The task:
The output consists only of the lines from the one with "You are a computer-use agent. Screen" through the end of the records, each printed exactly, and contains no pictures.

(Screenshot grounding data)
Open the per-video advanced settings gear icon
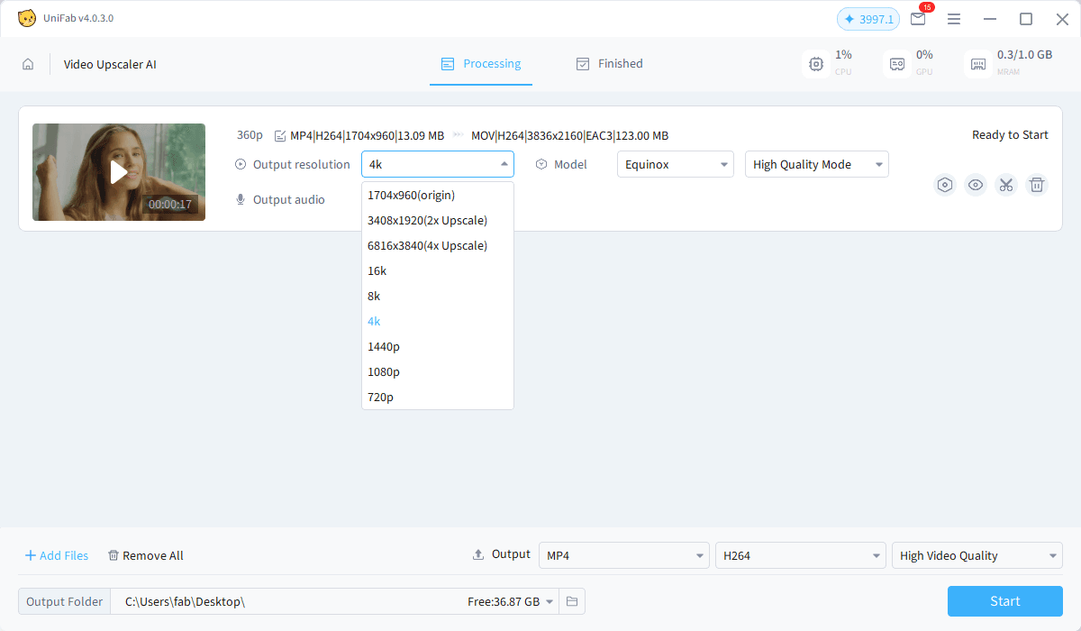 (x=945, y=185)
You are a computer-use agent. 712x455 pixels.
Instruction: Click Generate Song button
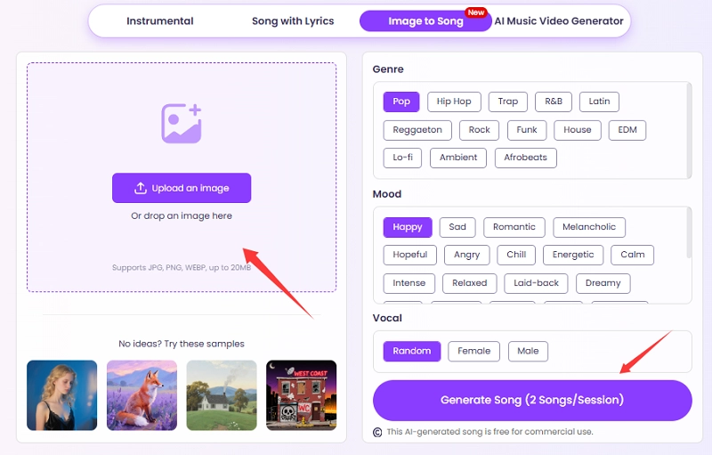pos(532,400)
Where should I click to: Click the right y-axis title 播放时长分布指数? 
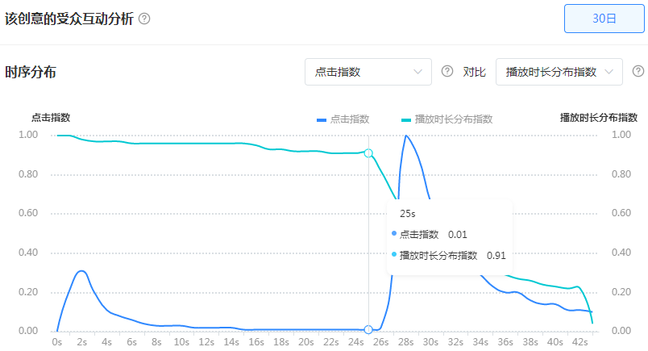tap(599, 117)
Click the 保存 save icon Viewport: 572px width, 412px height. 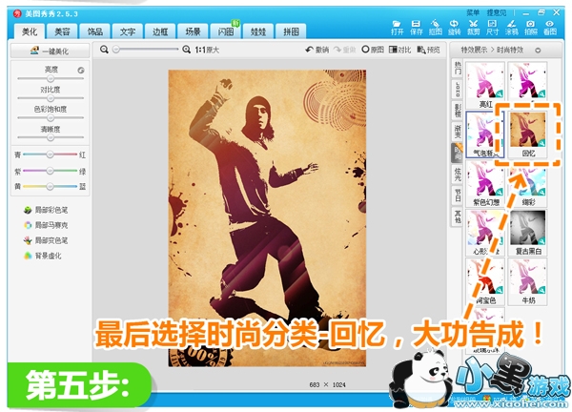click(416, 26)
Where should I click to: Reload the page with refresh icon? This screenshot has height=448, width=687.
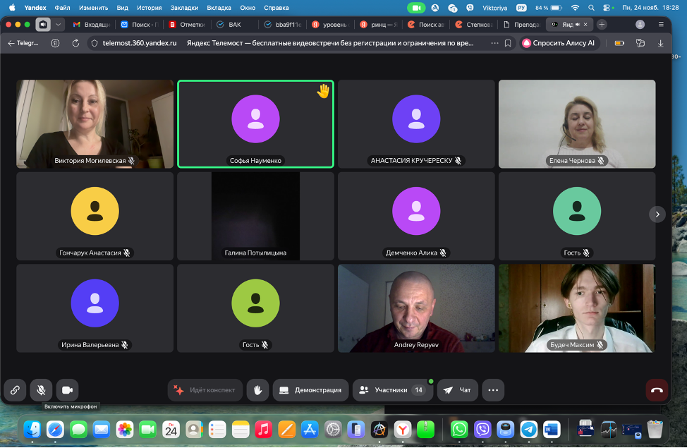click(75, 43)
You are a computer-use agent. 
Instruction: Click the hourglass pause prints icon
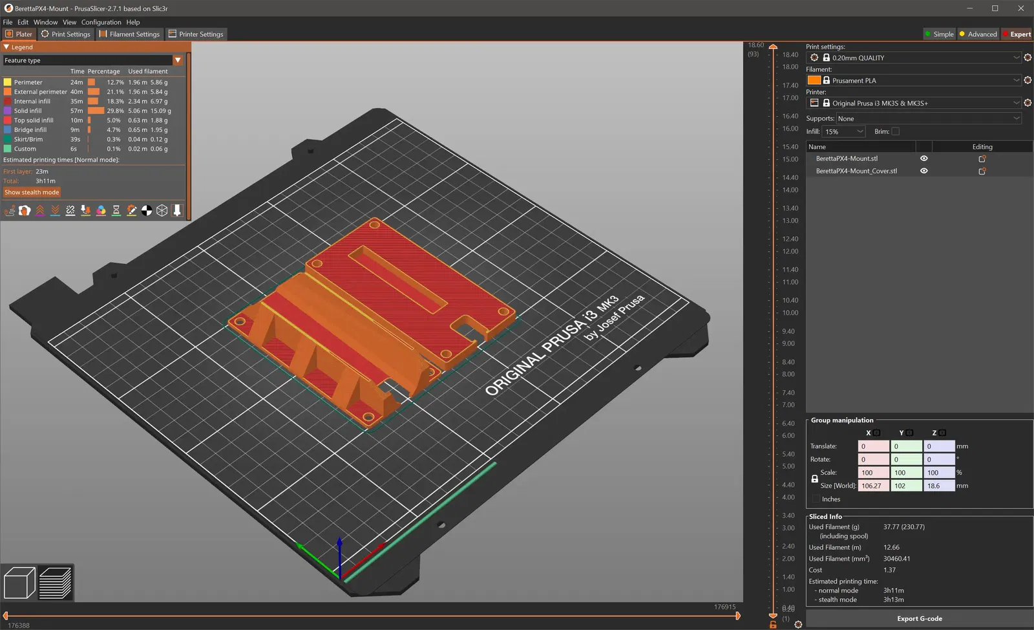point(116,210)
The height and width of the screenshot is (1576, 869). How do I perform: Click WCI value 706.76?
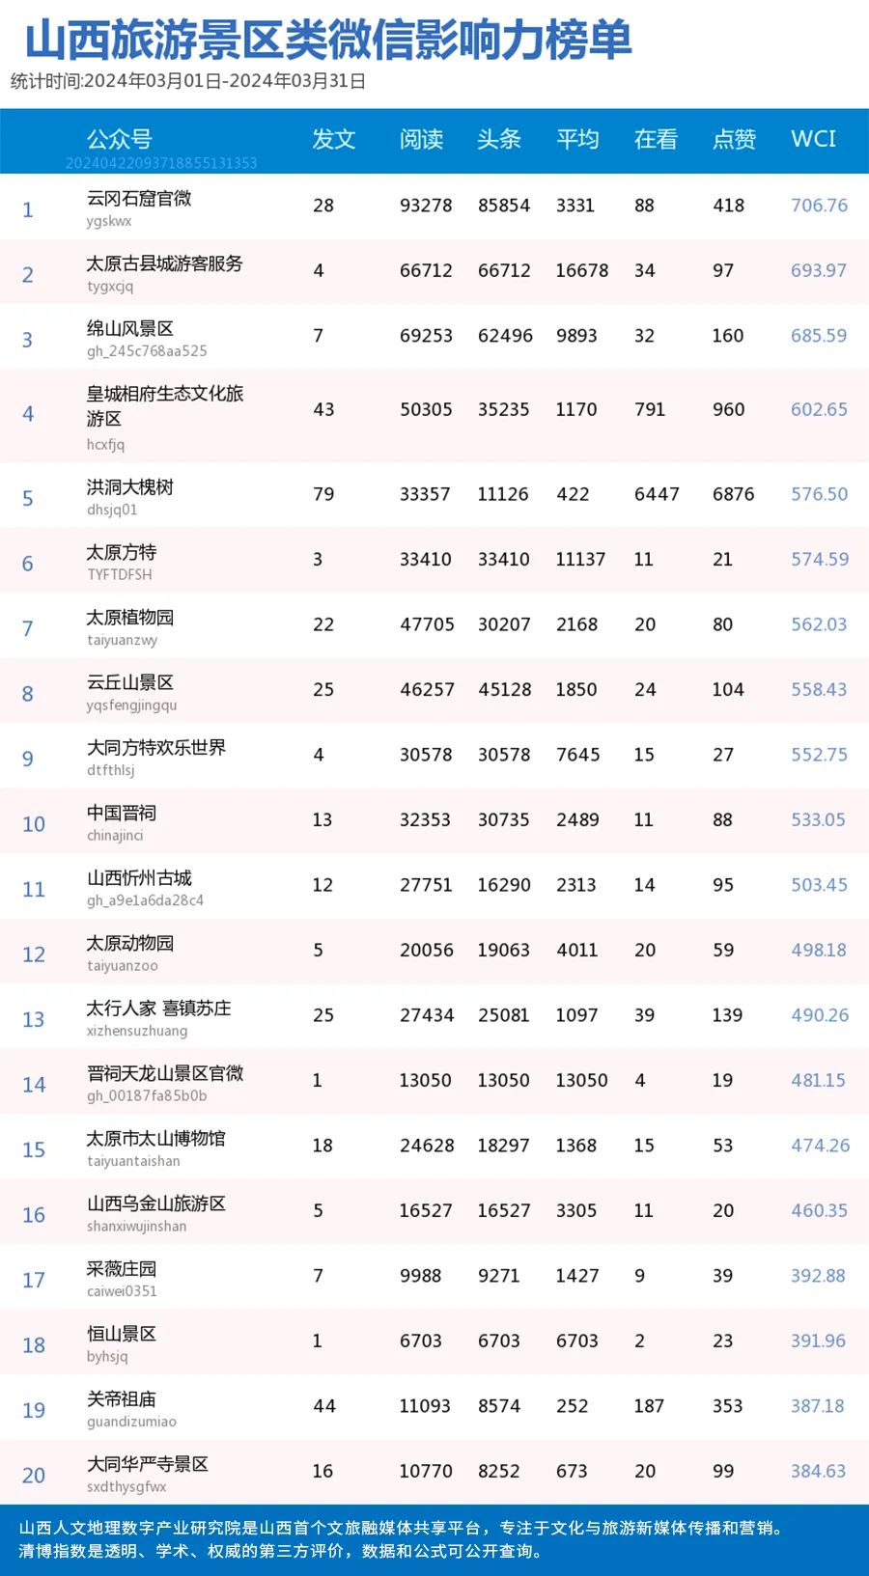point(819,206)
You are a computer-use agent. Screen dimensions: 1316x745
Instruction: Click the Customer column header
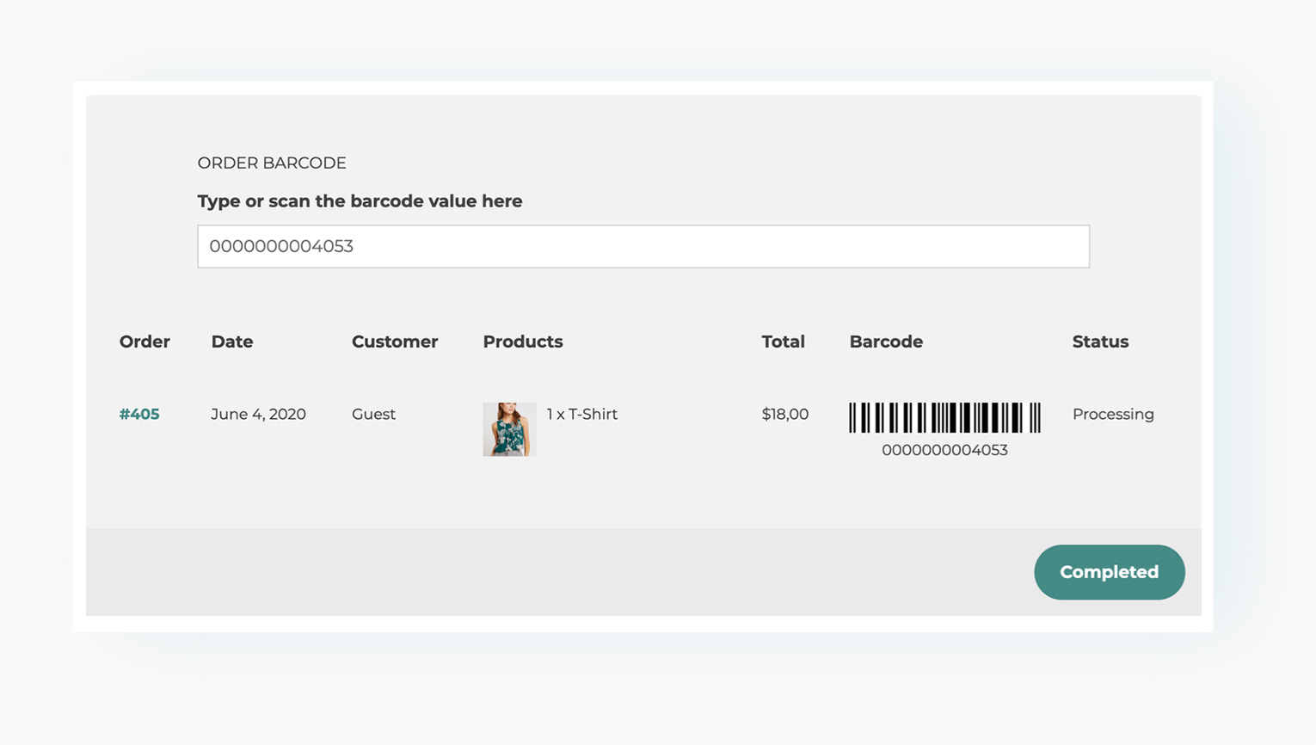[x=395, y=342]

Completed task:
You are a computer-use agent. Screen dimensions: 1316x745
Instruction: Click the Customer column header
[x=395, y=342]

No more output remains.